All of the data below is to be output without alteration.

[Stored records]
Start of Block

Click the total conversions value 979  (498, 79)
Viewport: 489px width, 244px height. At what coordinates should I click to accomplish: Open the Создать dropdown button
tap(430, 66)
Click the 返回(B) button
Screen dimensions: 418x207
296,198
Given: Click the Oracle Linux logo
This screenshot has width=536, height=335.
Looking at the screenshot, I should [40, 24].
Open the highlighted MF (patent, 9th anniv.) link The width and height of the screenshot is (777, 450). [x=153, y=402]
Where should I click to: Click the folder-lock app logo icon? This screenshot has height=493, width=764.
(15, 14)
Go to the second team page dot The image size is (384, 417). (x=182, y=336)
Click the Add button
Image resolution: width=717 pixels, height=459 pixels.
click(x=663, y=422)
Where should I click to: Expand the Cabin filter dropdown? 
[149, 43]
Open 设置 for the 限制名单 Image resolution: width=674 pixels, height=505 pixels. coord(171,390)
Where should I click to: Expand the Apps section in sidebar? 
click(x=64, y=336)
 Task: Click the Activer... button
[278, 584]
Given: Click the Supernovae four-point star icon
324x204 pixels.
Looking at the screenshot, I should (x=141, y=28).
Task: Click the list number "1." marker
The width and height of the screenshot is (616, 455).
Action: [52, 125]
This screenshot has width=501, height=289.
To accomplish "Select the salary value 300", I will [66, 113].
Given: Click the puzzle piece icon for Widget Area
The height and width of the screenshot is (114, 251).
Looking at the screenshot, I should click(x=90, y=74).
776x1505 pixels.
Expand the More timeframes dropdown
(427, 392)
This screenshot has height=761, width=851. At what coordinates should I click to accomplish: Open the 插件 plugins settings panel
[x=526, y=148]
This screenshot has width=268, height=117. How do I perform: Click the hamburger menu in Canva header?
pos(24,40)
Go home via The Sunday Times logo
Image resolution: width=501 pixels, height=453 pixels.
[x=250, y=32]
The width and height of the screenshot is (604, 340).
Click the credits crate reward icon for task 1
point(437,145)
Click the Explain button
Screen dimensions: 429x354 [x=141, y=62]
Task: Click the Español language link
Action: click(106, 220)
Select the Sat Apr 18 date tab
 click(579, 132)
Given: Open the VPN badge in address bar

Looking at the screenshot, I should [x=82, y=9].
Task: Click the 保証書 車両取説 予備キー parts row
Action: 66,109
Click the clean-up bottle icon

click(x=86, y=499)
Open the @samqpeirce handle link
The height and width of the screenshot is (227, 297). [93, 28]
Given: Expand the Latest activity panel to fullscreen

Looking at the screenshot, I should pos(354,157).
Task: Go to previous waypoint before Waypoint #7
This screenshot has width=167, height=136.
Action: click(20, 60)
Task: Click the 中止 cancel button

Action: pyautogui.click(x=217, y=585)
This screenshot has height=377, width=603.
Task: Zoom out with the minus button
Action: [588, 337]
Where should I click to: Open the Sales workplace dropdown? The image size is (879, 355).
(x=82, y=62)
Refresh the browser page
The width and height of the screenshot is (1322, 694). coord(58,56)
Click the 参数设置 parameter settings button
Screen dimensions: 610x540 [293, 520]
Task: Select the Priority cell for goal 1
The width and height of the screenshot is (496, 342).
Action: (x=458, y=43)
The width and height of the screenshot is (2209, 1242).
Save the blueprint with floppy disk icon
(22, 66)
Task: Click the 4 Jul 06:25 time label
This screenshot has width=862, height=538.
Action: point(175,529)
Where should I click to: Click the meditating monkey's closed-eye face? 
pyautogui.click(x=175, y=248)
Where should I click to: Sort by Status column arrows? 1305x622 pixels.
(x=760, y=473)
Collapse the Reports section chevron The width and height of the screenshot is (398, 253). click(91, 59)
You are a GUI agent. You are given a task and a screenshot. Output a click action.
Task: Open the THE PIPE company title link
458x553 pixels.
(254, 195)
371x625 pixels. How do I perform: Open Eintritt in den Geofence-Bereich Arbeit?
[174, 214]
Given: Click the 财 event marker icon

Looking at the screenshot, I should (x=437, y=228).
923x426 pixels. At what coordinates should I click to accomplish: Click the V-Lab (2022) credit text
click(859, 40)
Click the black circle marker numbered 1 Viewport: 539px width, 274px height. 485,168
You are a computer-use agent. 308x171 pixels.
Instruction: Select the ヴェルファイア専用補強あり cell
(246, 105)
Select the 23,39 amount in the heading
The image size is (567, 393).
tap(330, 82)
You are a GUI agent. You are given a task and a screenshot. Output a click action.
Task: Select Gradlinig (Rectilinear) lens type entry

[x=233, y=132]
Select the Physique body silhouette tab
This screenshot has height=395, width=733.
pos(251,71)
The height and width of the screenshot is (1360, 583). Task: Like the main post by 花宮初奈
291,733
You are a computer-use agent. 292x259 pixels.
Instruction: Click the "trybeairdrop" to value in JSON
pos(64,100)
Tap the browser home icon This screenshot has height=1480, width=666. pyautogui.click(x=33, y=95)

End of Block

_ANSWER SPACE_
Click the total conversions value 979  (498, 79)
Viewport: 489px width, 244px height. At what coordinates should I click to accomplish: Open the Создать dropdown button
tap(430, 66)
Click the 返回(B) button
Screen dimensions: 418x207
296,198
Given: Click the Oracle Linux logo
This screenshot has width=536, height=335.
Looking at the screenshot, I should [40, 24].
Open the highlighted MF (patent, 9th anniv.) link The width and height of the screenshot is (777, 450). [x=153, y=402]
Where should I click to: Click the folder-lock app logo icon? This screenshot has height=493, width=764.
(15, 14)
Go to the second team page dot The image size is (384, 417). (x=182, y=336)
Click the Add button
Image resolution: width=717 pixels, height=459 pixels.
click(x=663, y=422)
Where should I click to: Expand the Cabin filter dropdown? 
[149, 43]
Open 设置 for the 限制名单 Image resolution: width=674 pixels, height=505 pixels. coord(171,390)
Where should I click to: Expand the Apps section in sidebar? 
click(x=64, y=336)
 Task: Click the Activer... button
[278, 584]
Given: Click the Supernovae four-point star icon
324x204 pixels.
Looking at the screenshot, I should (x=141, y=28).
Task: Click the list number "1." marker
The width and height of the screenshot is (616, 455).
Action: [52, 125]
This screenshot has width=501, height=289.
To accomplish "Select the salary value 300", I will [66, 113].
Given: Click the puzzle piece icon for Widget Area
The height and width of the screenshot is (114, 251).
Looking at the screenshot, I should click(x=90, y=74).
776x1505 pixels.
Expand the More timeframes dropdown
(427, 392)
This screenshot has height=761, width=851. At what coordinates should I click to accomplish: Open the 插件 plugins settings panel
[x=526, y=148]
This screenshot has width=268, height=117. How do I perform: Click the hamburger menu in Canva header?
pos(24,40)
Go home via The Sunday Times logo
Image resolution: width=501 pixels, height=453 pixels.
[x=250, y=32]
The width and height of the screenshot is (604, 340).
Click the credits crate reward icon for task 1
point(437,145)
Click the Explain button
Screen dimensions: 429x354 [x=141, y=62]
Task: Click the Español language link
Action: click(106, 220)
Select the Sat Apr 18 date tab
 click(579, 132)
Given: Open the VPN badge in address bar

Looking at the screenshot, I should [x=82, y=9].
Task: Click the 保証書 車両取説 予備キー parts row
Action: 66,109
Click the clean-up bottle icon

click(x=86, y=499)
Open the @samqpeirce handle link
The height and width of the screenshot is (227, 297). [93, 28]
Given: Expand the Latest activity panel to fullscreen

Looking at the screenshot, I should pos(354,157).
Task: Go to previous waypoint before Waypoint #7
This screenshot has width=167, height=136.
Action: click(20, 60)
Task: Click the 中止 cancel button

Action: pyautogui.click(x=217, y=585)
This screenshot has height=377, width=603.
Task: Zoom out with the minus button
Action: [588, 337]
Where should I click to: Open the Sales workplace dropdown? The image size is (879, 355).
(x=82, y=62)
Refresh the browser page
The width and height of the screenshot is (1322, 694). coord(58,56)
Click the 参数设置 parameter settings button
Screen dimensions: 610x540 [293, 520]
Task: Select the Priority cell for goal 1
The width and height of the screenshot is (496, 342).
Action: (x=458, y=43)
The width and height of the screenshot is (2209, 1242).
Save the blueprint with floppy disk icon
(22, 66)
Task: Click the 4 Jul 06:25 time label
This screenshot has width=862, height=538.
Action: point(175,529)
Where should I click to: Click the meditating monkey's closed-eye face? 
pyautogui.click(x=175, y=248)
Where should I click to: Sort by Status column arrows? 1305x622 pixels.
(x=760, y=473)
Collapse the Reports section chevron The width and height of the screenshot is (398, 253). click(91, 59)
You are a GUI agent. You are given a task and a screenshot. Output a click action.
Task: Open the THE PIPE company title link
458x553 pixels.
(254, 195)
371x625 pixels. How do I perform: Open Eintritt in den Geofence-Bereich Arbeit?
[174, 214]
Given: Click the 财 event marker icon

Looking at the screenshot, I should (x=437, y=228).
923x426 pixels. At what coordinates should I click to accomplish: Click the V-Lab (2022) credit text
click(859, 40)
Click the black circle marker numbered 1 Viewport: 539px width, 274px height. 485,168
You are a computer-use agent. 308x171 pixels.
Instruction: Select the ヴェルファイア専用補強あり cell
(246, 105)
Select the 23,39 amount in the heading
The image size is (567, 393).
tap(330, 82)
You are a GUI agent. You are given a task and a screenshot. Output a click action.
Task: Select Gradlinig (Rectilinear) lens type entry

[x=233, y=132]
Select the Physique body silhouette tab
This screenshot has height=395, width=733.
pos(251,71)
The height and width of the screenshot is (1360, 583). Task: Like the main post by 花宮初奈
291,733
You are a computer-use agent. 292x259 pixels.
Instruction: Click the "trybeairdrop" to value in JSON
pos(64,100)
Tap the browser home icon This screenshot has height=1480, width=666. pyautogui.click(x=33, y=95)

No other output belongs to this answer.